The new Welsh Butcher of the Year is Craig Holly, assistant manager of Neil Powell Butchers in Abergavenny.
Holly, 29, added the coveted title to his list of honours, which include Welsh Pork Butcher of the Year in 2016, following a keenly contested final at the Royal Welsh Winter Fair in Builth Wells on Tuesday.
Just a few points separated the three butchers in the high scoring final. Chris Lewis from Filco Foods, Llantwit Major and Jon Whittington, a freelance butcher from Welshpool, a late replacement for defending champion Dan Allen-Raftery, from Randall Parker Foods, Llanidloes, were runners up. Both Lewis and Whittington made impressive competition debuts.
After being beaten by Allen-Raftery last year and being runner-up in the recent Butchery WorldSkills UK final in Birmingham, Holly was delighted to be named champion.
“I am extremely happy to have won the competition,” he said after receiving his trophy and £100 prizemoney yesterday. “It was a close competition and I thought the displays by other two butchers were really nice. They had some very good ideas.”
Despite competing in the Butchery WorldSkills UK final less than two weeks ago, he completely changed his products for the Welsh Butcher of the Year.

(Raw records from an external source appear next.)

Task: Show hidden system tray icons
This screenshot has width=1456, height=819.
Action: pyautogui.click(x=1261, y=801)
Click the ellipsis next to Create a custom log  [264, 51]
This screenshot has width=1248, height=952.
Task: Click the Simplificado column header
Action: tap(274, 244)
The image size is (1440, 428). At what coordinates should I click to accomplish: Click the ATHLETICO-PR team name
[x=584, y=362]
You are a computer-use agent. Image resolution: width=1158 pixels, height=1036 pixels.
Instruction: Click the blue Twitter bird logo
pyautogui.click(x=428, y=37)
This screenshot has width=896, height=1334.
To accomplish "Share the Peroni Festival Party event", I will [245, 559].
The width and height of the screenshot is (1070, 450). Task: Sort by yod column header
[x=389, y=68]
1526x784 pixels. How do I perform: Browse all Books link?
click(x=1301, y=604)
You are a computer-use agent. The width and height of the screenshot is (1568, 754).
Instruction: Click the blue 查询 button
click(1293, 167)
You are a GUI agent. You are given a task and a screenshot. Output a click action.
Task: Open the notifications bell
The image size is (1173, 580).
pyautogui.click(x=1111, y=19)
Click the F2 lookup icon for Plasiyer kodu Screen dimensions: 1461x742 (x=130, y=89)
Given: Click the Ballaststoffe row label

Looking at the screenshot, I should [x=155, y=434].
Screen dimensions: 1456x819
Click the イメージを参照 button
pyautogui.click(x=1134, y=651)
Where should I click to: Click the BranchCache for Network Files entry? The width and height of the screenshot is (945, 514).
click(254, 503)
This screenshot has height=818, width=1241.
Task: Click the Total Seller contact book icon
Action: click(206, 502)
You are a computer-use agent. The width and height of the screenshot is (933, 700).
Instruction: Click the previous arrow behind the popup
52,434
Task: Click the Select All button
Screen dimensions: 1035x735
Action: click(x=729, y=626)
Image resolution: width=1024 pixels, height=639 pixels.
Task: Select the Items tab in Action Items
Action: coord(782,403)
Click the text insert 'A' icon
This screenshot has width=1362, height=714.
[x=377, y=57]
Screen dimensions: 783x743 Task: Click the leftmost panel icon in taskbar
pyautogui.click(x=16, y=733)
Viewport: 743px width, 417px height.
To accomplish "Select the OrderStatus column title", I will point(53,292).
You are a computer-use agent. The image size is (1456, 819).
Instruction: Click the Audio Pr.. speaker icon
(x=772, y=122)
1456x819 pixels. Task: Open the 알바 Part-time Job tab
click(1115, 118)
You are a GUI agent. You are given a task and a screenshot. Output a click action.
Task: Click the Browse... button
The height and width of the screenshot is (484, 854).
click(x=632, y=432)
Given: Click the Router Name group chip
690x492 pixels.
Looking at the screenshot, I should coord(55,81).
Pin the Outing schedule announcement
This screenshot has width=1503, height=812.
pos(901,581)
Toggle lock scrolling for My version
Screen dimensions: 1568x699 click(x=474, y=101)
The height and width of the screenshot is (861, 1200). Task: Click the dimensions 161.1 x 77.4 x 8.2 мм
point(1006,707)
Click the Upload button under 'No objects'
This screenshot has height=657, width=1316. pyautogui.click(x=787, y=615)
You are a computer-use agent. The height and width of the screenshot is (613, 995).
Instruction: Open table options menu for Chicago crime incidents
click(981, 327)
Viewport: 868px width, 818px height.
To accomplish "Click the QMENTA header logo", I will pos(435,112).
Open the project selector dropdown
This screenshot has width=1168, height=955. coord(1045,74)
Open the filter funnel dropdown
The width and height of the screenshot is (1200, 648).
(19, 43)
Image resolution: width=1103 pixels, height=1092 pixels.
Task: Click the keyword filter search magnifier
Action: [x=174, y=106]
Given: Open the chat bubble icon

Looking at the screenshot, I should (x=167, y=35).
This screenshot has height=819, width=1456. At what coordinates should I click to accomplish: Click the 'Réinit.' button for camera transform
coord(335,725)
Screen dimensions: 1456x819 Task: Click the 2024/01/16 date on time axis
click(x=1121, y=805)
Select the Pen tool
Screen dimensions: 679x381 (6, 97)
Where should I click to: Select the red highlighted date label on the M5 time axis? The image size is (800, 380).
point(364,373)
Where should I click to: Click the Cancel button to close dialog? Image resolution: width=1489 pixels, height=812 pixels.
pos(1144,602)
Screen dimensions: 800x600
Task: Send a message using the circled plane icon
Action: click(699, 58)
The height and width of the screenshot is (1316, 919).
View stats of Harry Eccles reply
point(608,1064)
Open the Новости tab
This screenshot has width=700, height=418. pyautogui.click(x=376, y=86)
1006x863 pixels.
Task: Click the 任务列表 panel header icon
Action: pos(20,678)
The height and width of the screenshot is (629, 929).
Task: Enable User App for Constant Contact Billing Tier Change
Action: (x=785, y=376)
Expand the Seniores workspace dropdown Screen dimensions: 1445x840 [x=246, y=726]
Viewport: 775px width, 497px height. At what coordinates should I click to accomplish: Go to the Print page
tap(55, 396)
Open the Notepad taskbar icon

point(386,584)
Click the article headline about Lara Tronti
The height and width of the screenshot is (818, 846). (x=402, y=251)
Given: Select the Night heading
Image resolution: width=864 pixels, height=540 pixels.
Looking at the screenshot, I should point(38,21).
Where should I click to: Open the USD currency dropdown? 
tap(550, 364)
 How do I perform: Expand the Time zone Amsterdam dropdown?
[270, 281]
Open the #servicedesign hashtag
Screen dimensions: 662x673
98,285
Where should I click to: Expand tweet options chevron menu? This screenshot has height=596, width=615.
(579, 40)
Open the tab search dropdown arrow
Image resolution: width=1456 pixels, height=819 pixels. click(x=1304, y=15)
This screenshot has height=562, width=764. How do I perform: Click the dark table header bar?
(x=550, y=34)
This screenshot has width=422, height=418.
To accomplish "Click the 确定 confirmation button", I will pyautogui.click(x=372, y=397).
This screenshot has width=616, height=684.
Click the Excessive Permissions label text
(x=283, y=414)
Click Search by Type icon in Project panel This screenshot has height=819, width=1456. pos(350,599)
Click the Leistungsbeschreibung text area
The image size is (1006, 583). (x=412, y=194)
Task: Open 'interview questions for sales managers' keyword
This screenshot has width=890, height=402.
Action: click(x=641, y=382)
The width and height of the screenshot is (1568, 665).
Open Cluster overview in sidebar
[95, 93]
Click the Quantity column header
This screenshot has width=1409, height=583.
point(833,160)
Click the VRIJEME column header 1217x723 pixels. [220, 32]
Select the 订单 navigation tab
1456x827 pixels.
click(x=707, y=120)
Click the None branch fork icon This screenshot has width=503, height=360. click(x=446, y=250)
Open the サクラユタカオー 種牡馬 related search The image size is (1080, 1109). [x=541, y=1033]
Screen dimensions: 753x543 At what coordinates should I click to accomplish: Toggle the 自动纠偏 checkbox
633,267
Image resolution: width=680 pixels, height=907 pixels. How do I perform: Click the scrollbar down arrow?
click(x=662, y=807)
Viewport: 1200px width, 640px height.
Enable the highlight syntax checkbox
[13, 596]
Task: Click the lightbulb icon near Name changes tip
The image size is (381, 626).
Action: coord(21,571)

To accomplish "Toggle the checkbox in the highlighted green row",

“I didn’t want to go into the competition to do something that I had already done,” explained Holly. “I prefer to challenge myself and everything I did was completely new.
“Competing at WorldSkills UK has made me a lot cleaner as a butcher and I take more care with trimming bones. It has also given me the confidence to try new ideas.
“I now plan to work hard to get through to the WorldSkills final again next year. My ambition is to travel and to be involved in new product development as a butcher.
“Everyone has seen how to bone out a shoulder of lamb, but I want to come up with different ideas that show butchery as a craft. A younger audience wants new products that they haven’t seen before.
“I try to do something different with labelling, naming products after movies from the ‘80s and ‘90s, such Lamb Shank Redemption and Reservoir Hogs.”
Sponsored by Cambrian Training Company, Hybu Cig Cymru/Meat Promotion Wales and the Royal Welsh Agricultural Society, the Welsh Butcher of the Year competition is an important stepping stone to UK-wide competitions.
Holly will have the opportunity to follow in the footsteps of talented butchers like Peter Rushforth and Matthew Edwards, who both represented the UK and won the Butchery WorldSkills UK final.
Chris Jones, head of the food and drink business unit at Cambrian Training Company, praised all three finalists. “It was a very high scoring final and all three butchers had a good work ethos – clean, tidy, methodical and skilful.
“You would never have known that it was Chris and Jon’s first competition. They looked like seasoned professionals and it was a really good, close final.”
The finalists faced a true test of their butchery skills over three tasks in front of an audience in the Cambrian Training Pavilion at the Royal Welsh Showground.
They will be given an hour to seam a leg of pork, 70 minutes to create kitchen ready products for customers from a mystery box of ingredients and 90 minutes to create a visually exciting barbecue meat display using a whole chicken, topside of Welsh Beef, leg of Welsh Lamb and topside of pork.
Craig Holly receives the Welsh Butcher of the Year trophy from judge Steve Vaughan watched by Kirstie Jones, Hybu Cig Cymru’s market development officer and Chris Jones, Chris Jones, head of the food and drink business unit at Cambrian Training Company.